CNCF lights up new SIG targeting application delivery

CNCF lights up new SIG targeting application delivery

The Cloud Native Computing Forum (CNCF) has cast its net beyond its core constituency of infrastructure developers with the launch of an Application Delivery Special Interest Group.

The application delivery special interest group takes its place in the CNCF lineup alongside the existing security and storage SIGs. Weaveworks’ Alexis Richardson and Microsoft’s Michelle Noorali will serve as the TOC liaisons, and Alois Reitbauer, Bryan Liles and Lei Zhang have been elected as co-chairs. 

The avowed aim of the Application Delivery SIG is to “develop best practices, foster collaboration between projects, improve tool interoperability and propose new initiatives and projects.”

Naturally this presupposes the applications in question are cloud native, and “it will engage primarily with CNCF projects in the application management space, including “Brigade, Buildpacks, CloudEvents, Flux, Helm and Kubernetes.”

The mission is further fleshed out on the GitHub page for the SIG, which lists collaboration on areas related to developing, distributing, deploying, managing and operating secure cloud-native applications and delivering them in a cloud native manner.

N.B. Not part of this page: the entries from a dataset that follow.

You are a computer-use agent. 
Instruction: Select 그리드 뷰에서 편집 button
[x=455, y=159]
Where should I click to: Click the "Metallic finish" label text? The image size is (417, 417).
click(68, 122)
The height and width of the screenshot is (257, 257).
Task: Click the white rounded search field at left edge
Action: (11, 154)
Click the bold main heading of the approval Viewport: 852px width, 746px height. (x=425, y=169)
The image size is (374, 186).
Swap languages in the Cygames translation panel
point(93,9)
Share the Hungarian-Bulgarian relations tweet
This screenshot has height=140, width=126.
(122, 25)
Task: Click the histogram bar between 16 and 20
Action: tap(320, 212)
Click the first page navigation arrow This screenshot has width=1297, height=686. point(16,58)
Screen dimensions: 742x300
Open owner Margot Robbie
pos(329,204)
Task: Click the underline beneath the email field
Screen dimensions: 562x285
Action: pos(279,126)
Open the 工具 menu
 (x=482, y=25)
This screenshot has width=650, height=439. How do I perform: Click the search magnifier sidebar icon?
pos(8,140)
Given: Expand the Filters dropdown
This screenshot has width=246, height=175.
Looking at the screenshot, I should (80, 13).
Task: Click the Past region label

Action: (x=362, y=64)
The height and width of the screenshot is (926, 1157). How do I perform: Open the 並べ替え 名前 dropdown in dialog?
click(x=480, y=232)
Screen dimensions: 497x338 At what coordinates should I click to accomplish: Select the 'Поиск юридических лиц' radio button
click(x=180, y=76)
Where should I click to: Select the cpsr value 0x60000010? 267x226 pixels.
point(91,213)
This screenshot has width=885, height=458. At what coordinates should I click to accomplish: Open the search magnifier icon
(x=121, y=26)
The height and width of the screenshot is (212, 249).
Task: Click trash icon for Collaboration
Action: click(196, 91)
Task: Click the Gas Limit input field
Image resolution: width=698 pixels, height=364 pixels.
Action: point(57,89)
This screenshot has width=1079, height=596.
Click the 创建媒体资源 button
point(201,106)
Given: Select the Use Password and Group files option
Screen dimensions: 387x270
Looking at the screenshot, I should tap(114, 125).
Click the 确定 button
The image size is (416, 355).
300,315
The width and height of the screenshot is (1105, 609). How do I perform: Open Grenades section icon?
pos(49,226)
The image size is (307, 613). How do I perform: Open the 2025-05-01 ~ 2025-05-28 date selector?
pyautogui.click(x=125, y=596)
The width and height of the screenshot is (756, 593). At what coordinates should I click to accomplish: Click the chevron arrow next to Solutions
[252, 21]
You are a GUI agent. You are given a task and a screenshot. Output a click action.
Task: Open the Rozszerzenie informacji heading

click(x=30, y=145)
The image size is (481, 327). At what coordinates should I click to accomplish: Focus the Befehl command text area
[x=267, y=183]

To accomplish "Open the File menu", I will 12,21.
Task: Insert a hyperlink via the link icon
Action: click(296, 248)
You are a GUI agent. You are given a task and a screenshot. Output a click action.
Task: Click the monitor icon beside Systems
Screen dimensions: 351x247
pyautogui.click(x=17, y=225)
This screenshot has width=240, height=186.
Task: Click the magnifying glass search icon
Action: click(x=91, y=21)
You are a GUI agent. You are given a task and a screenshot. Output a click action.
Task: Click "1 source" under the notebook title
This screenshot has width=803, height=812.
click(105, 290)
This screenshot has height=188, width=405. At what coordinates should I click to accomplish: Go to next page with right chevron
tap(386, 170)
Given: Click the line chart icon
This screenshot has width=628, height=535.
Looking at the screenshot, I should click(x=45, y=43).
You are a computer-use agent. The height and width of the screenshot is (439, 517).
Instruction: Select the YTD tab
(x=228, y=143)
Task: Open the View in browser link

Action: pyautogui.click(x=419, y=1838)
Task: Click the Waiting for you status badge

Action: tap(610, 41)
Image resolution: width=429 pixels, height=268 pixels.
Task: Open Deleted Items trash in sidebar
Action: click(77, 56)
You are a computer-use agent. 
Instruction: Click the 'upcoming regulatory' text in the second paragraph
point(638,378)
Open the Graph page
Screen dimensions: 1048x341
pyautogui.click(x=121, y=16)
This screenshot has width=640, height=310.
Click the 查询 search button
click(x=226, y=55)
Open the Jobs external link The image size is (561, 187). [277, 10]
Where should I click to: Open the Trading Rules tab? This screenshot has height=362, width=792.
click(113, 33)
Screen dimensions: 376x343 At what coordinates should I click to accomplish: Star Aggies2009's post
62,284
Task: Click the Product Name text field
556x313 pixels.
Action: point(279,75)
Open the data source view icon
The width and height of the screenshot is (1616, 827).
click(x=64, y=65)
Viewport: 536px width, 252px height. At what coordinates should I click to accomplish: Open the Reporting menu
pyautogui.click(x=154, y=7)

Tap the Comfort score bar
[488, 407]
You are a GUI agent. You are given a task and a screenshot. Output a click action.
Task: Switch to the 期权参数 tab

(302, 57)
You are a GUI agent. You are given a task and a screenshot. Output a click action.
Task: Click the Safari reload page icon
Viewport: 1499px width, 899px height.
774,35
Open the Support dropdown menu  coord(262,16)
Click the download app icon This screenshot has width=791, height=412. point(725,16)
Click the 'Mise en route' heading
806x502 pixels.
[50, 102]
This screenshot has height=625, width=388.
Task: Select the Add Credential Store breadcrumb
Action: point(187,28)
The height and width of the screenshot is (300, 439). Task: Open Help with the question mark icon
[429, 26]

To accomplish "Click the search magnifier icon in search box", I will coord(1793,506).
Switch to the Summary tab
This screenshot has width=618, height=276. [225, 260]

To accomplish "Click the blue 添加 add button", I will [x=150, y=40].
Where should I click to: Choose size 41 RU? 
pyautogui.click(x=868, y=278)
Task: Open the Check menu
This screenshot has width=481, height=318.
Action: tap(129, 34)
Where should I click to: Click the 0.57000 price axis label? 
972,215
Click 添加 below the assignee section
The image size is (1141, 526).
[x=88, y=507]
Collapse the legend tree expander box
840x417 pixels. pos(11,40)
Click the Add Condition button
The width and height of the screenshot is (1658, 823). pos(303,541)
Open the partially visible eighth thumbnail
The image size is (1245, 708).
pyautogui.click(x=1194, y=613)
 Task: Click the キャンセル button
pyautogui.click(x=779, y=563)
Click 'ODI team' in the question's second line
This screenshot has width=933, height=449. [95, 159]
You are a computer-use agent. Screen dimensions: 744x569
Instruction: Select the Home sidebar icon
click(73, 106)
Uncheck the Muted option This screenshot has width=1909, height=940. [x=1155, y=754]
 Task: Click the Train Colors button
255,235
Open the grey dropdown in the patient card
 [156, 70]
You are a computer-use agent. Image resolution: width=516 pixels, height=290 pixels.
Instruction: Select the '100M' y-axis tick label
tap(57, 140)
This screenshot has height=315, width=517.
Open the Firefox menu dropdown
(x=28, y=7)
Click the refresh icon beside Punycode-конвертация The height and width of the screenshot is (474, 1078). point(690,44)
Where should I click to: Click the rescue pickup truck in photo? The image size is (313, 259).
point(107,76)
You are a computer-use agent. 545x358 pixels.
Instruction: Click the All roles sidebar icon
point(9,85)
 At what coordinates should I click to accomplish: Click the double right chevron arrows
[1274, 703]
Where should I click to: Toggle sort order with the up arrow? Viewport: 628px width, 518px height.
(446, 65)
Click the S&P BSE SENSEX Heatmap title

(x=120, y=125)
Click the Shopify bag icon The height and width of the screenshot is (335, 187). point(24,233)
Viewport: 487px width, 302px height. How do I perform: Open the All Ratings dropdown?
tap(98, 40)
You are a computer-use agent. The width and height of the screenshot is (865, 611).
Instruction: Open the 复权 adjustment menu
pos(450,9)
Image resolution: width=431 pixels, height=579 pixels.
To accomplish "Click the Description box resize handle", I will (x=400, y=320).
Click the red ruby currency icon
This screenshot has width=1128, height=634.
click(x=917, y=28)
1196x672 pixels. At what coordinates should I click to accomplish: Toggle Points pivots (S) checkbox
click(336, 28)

Also on the to do list are developing information and other resources for the community, and identifying suitable projects and gaps in the landscape.

It is also quite clear what areas are out of scope for the group. Non-cloud native applications are a non-brainer, but the no go list also includes testing, developer tools which are “not closely related to delivering application to cloud”, and “specific programme model or developing framework”. It will also not be delving into the definition of standards for components like container images or other infrastructure-level cloud cloud native app building blocks.

The first order of business for the SIG is produce a white paper explaining Cloud Native Applications, and the current state of the art. This will then form the groundwork for creating an applications delivery landscape to educate users and reduce confusion. Next up will be defining and standardizing generic rollout models covering “typical app delivery patterns with concrete use cases and practices”. Just in case you were wondering what this means, the GitHub page lists Blue-Green Deployment, A/B Testing, Canary Deployment and Analysis, Progressive Traffic Shifting and GitOps.